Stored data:
○ ○ ○ ○ ○

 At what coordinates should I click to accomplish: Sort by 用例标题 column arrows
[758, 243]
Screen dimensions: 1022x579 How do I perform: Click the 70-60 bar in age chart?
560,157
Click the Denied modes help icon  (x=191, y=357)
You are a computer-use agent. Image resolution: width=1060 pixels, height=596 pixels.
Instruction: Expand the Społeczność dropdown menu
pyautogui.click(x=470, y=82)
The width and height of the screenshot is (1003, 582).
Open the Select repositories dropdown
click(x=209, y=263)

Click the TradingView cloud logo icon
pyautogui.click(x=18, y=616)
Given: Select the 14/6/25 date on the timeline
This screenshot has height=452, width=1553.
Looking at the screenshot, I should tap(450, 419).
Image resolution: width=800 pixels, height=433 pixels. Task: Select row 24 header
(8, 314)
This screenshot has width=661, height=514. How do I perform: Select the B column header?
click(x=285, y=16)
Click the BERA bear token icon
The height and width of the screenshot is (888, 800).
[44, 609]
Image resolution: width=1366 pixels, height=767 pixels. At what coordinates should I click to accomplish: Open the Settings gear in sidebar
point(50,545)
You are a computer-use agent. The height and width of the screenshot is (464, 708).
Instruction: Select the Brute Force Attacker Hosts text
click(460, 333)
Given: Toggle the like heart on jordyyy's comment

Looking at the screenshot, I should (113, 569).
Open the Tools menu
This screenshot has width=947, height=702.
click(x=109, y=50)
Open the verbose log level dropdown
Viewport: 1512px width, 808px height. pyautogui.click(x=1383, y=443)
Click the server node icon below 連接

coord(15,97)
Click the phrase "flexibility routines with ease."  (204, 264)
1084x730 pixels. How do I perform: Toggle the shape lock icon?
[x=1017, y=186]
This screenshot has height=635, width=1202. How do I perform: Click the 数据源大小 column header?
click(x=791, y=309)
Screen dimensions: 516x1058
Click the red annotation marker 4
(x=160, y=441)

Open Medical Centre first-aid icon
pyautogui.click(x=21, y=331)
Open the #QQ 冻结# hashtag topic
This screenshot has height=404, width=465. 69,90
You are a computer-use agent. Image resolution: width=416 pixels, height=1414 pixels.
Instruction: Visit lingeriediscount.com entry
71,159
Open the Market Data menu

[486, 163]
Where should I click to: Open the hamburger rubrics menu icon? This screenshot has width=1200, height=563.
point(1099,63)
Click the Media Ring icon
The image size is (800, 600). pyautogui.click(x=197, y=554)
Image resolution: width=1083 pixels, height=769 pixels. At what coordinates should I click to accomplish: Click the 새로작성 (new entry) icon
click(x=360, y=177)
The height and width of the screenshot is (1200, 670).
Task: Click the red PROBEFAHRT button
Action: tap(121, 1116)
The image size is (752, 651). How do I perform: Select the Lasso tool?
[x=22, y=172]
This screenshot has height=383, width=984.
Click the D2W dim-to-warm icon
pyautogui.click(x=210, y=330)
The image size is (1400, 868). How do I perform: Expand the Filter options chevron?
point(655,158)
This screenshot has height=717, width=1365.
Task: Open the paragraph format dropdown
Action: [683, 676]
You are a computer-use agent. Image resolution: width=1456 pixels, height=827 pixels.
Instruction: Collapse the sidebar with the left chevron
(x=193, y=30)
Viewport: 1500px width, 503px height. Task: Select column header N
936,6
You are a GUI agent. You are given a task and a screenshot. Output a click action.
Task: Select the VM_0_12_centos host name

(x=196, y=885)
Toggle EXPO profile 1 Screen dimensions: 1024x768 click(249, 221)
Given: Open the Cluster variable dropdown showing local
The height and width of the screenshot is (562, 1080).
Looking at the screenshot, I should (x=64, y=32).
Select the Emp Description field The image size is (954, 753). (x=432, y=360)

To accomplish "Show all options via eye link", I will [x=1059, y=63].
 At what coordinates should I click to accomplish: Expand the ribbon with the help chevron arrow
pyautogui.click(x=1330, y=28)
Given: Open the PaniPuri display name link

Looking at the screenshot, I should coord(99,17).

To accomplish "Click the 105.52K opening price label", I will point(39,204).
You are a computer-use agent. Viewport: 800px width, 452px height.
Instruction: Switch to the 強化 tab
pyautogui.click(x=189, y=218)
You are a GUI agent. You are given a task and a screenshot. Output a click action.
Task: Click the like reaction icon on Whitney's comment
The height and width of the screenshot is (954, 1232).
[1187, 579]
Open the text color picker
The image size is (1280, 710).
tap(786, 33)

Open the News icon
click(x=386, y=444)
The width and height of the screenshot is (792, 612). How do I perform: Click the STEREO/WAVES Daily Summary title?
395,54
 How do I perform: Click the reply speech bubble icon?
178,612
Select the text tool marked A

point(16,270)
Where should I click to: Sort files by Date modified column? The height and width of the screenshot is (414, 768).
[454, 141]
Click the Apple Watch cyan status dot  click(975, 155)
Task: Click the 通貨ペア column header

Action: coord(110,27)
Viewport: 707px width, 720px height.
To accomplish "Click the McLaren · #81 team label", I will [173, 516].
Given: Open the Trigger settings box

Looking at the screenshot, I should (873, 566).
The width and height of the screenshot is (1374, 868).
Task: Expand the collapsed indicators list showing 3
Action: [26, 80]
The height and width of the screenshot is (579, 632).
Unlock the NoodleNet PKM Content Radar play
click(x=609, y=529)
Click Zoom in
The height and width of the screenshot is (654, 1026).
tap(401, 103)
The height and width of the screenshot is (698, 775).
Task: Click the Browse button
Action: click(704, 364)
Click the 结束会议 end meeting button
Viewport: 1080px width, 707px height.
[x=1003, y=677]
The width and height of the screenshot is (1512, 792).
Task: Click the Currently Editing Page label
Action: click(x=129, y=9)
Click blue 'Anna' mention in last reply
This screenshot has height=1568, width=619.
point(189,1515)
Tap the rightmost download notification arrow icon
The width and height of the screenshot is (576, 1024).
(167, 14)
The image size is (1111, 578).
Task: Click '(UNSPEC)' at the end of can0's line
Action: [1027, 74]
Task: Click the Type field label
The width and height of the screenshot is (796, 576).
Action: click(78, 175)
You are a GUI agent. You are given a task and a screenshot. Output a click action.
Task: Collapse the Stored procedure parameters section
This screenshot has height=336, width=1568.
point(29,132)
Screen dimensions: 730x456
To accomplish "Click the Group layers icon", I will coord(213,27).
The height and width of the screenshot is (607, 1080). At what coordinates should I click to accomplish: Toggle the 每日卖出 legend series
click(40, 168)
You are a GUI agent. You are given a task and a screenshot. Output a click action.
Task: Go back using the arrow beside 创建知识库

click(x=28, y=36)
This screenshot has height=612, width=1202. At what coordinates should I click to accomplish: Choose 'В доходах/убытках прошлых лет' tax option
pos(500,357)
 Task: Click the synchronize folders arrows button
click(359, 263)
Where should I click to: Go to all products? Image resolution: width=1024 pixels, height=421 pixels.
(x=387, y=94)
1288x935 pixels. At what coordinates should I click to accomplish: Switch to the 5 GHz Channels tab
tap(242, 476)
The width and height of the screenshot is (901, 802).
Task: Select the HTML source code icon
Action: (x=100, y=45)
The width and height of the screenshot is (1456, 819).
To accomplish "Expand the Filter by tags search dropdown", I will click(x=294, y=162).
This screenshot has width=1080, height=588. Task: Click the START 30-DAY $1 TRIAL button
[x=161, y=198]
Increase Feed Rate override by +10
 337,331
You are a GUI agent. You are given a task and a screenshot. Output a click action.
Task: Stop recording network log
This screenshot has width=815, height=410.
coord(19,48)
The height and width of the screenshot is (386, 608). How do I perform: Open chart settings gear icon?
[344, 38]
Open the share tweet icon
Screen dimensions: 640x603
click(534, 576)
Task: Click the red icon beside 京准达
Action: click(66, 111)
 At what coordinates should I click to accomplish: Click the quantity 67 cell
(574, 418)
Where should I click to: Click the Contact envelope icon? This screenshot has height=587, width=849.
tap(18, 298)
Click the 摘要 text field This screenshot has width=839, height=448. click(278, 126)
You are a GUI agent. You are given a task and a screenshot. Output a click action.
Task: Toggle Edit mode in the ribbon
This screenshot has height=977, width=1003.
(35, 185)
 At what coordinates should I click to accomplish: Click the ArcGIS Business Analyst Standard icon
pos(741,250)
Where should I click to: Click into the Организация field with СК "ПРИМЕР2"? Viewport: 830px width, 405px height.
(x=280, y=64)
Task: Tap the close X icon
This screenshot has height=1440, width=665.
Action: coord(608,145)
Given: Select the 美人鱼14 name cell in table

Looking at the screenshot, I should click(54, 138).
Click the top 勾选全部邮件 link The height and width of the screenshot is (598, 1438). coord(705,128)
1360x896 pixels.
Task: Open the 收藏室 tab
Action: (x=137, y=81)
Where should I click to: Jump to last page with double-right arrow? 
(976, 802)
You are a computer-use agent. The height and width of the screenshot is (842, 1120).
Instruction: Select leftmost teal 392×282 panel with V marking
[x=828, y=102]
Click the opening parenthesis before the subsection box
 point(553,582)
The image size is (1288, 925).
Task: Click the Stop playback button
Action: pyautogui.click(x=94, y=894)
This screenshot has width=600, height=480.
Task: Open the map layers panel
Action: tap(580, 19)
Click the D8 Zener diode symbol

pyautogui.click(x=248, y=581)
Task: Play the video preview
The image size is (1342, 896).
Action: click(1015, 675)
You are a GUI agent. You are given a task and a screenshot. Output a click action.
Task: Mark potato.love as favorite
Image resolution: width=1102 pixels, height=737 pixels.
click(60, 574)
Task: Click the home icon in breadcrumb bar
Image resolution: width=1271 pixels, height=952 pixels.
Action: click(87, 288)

○ ○ ○ ○ ○

### WHAT TO DO
Output the lines above between the one holding "Open Medical Centre first-aid icon" and the one holding "You are a computer-use agent. Image resolution: width=416", inclusive, with nothing before or after them.

### RESULT OF THE TASK
Open Medical Centre first-aid icon
pyautogui.click(x=21, y=331)
Open the #QQ 冻结# hashtag topic
This screenshot has height=404, width=465. 69,90
You are a computer-use agent. Image resolution: width=416 pixels, height=1414 pixels.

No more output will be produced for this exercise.